» Text
Republican Sen. Pam Galloway of Wausau was facing a recall election but announced she is resigning from office. The election for Galloway's open Senate seat will also be held on June 5.
TOP 10 THINGS A WISCONSIN VOTER SHOULD KNOW FOR ELECTION DAY:
The Government Accountability Board has released its list of the top 10 things a Wisconsin voter should know for the recall election on Tuesday, June 5.
The No. 1 thing voters should keep in mind is to be patient and use common sense, said Kevin Kennedy, director and general counsel of the GAB.
"The eyes of the nation will be on Wisconsin in the coming days, and we realize this recall election is an intense time for the voters, for election officials and the candidates," Kennedy said. "But whether it's exercising some patience while waiting in line to vote or using some common sense about not wearing campaign apparel or buttons to the polling place, people can make this election a lot easier on themselves and everyone else involved."
No. 2: Voters should know their rights and responsibilities before heading out to the polls, Kennedy said, which includes the ability to register to vote on Election Day. A list of voting rights and responsibilities is attached, and also available here: http://gab.wi.gov/rights.
"Election Day registration ensures that everyone who is qualified to vote will get to vote," said Kennedy. "Unlike many other states, Wisconsin has registration at the polls, so very few voters will likely be forced to vote a provisional ballot."
To register on Election Day, Wisconsin voters must provide proof of residence, which includes a current utility bill, lease, university ID card or other official document showing the voter's name and current address. Voters who have a valid Wisconsin driver's license or state ID card will be required to use their license number to complete the registration form. Otherwise, they may use the last four digits of their Social Security number.

» Dataset extract
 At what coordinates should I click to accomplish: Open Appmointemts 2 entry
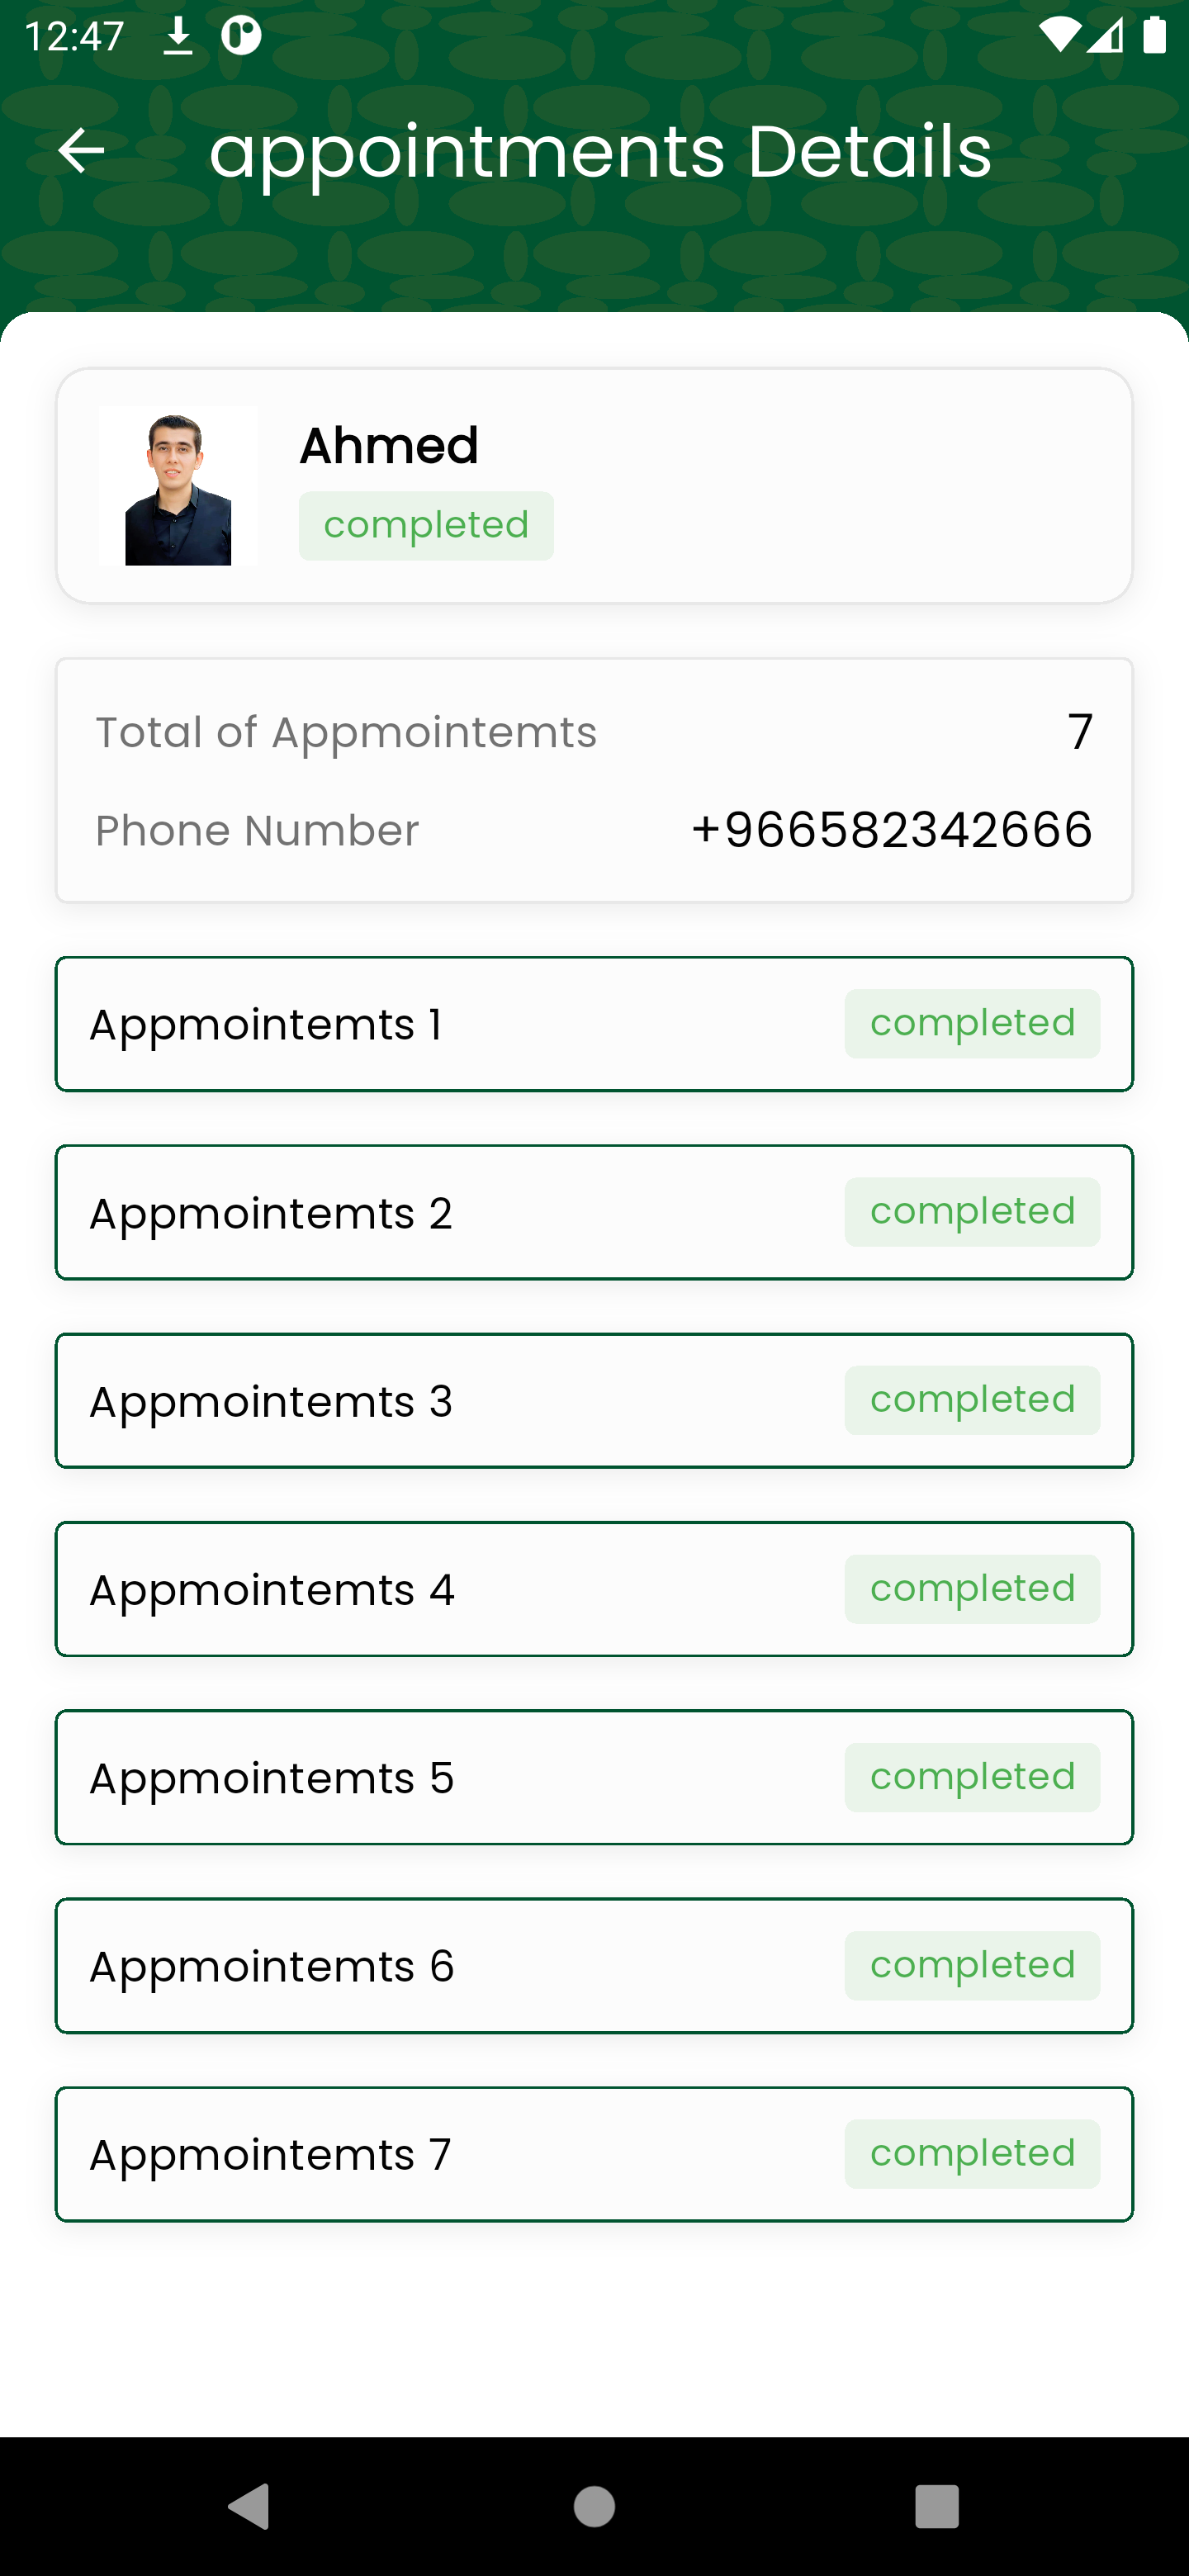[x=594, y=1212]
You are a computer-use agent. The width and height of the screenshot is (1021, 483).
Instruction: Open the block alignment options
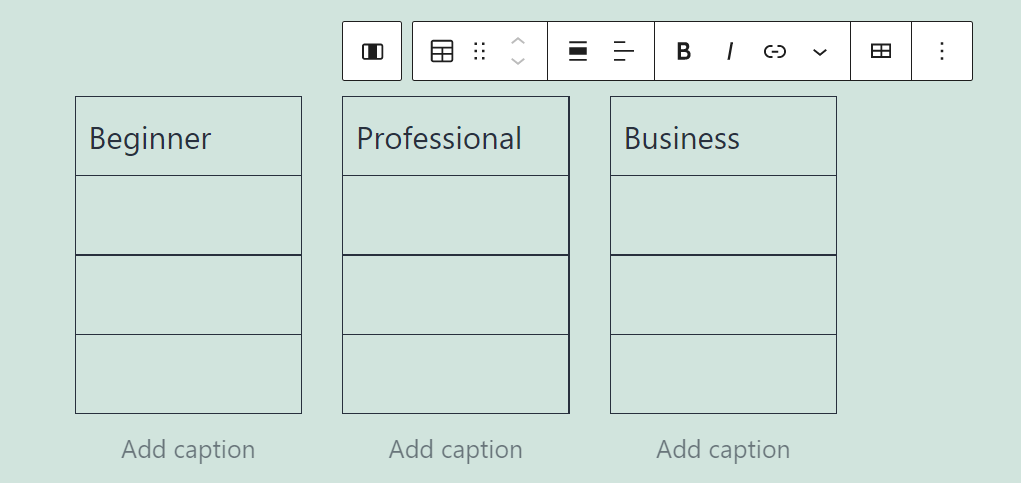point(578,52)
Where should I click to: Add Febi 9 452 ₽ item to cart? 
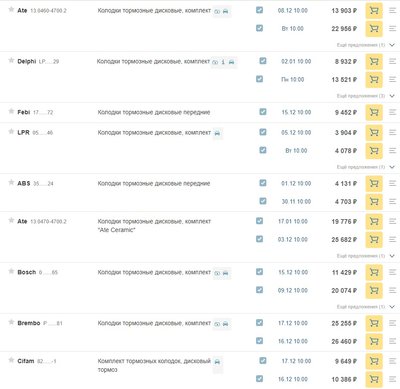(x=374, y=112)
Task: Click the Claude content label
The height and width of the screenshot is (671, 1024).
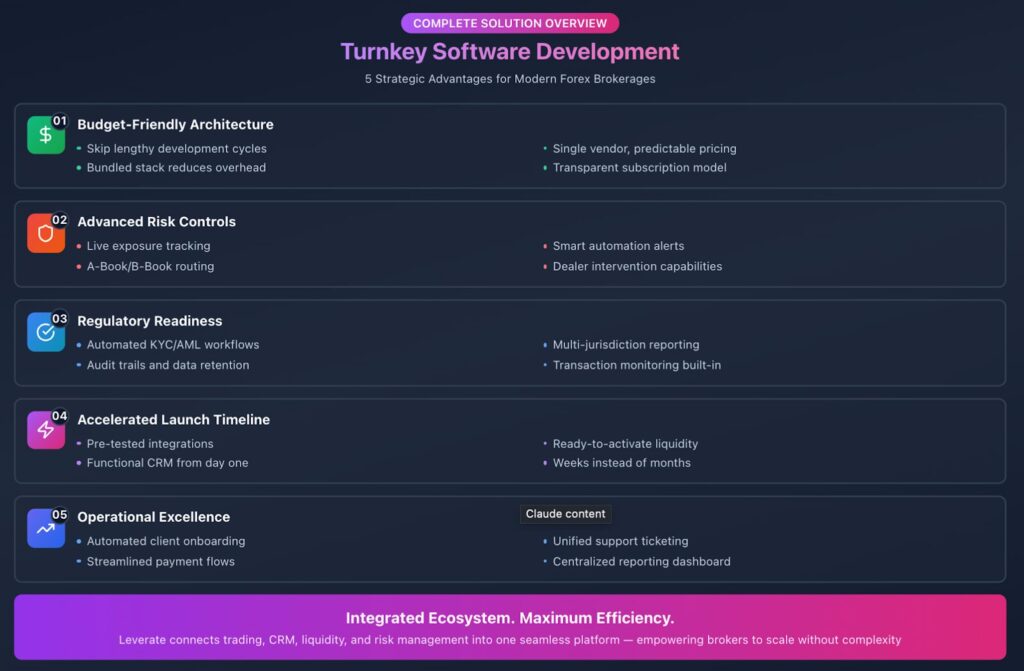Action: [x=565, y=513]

» Questions
[A] From the Wisconsin election-day text, extract the passage that begins at the words "To register on" and stops after "Social Security number.".
[B] Summarize the Wisconsin election-day text in two sentences.
[C] Carry on writing the Wisconsin election-day text, starting after its last sentence.

» Exercise responses
[A]
To register on Election Day, Wisconsin voters must provide proof of residence, which includes a current utility bill, lease, university ID card or other official document showing the voter's name and current address. Voters who have a valid Wisconsin driver's license or state ID card will be required to use their license number to complete the registration form. Otherwise, they may use the last four digits of their Social Security number.

[B] Republican Sen. Pam Galloway of Wausau, who faced a recall, announced her resignation, and the election for her open seat will also be held on June 5, the date of the recall election for which the Government Accountability Board has released a list of the top 10 things voters should know. Board director Kevin Kennedy ranked patience and common sense first and knowing one's rights and responsibilities second, including the ability to register on Election Day with proof of residence and either a Wisconsin driver's license or state ID number or, otherwise, the last four digits of a Social Security number.

[C]
3. Voters can check their registration status with their municipal clerk, or on the state's Voter Public Access website: https://vpa.wi.gov.
Elections Division Administrator Nat Robinson encourages registered voters to double-check their registration online. The site allows voters to look up their voter registration information, sample ballot information and polling place locations.
"Voter Public Access is very handy, and connects directly to the data in the Statewide Voter Registration System," Robinson said. "If you don’t find your registration information, call the municipal clerk's office and make sure you’re ready for Tuesday. But if you are not on the list, don’t worry. You can still register on Election Day at the polling place."
4. Voters should know what to do if they run into a problem at the polls. "First, ask for the Chief Inspector," Robinson said. "If you are not satisfied, check with your municipal clerk. If the problem involves possible election crimes, contact your local police department or district attorney’s office. If you are still not satisfied, contact our office to file a complaint or leave a comment.”"
"If you see voter fraud, voter intimidation, electioneering or misconduct by election officials, we want to hear about it," said Robinson. "Voters can go online and report problems at http://gab.wi.gov/complaints, or they can call 1-866-VOTE-WIS."
5. Photo ID is not required: Wisconsin's Voter Photo ID Law has been enjoined by the courts, and an ID is not required of voters at the clerk’s office for in-person absentee voting or at the polling place on Election Day. However, a driver license or state ID number is necessary to register to vote or to prove residency when registering on Election Day if the address on the license or ID is current.
6. Election observers are welcome in Wisconsin: Election observers are welcome at every polling place, but they must follow the instructions of the chief election inspector, and may not interact with voters. Rules for election observers are available at the polling place and on the G.A.B. website: http://gab.wi.gov/clerks/education-training/election-observers.
7. Ballot mistakes are not fatal: If you make a mistake when voting, you may ask for a new paper ballot, up to a total of three. In the case of touch-screen voting equipment, the voter will be able to review ballot choices before affirming the final vote.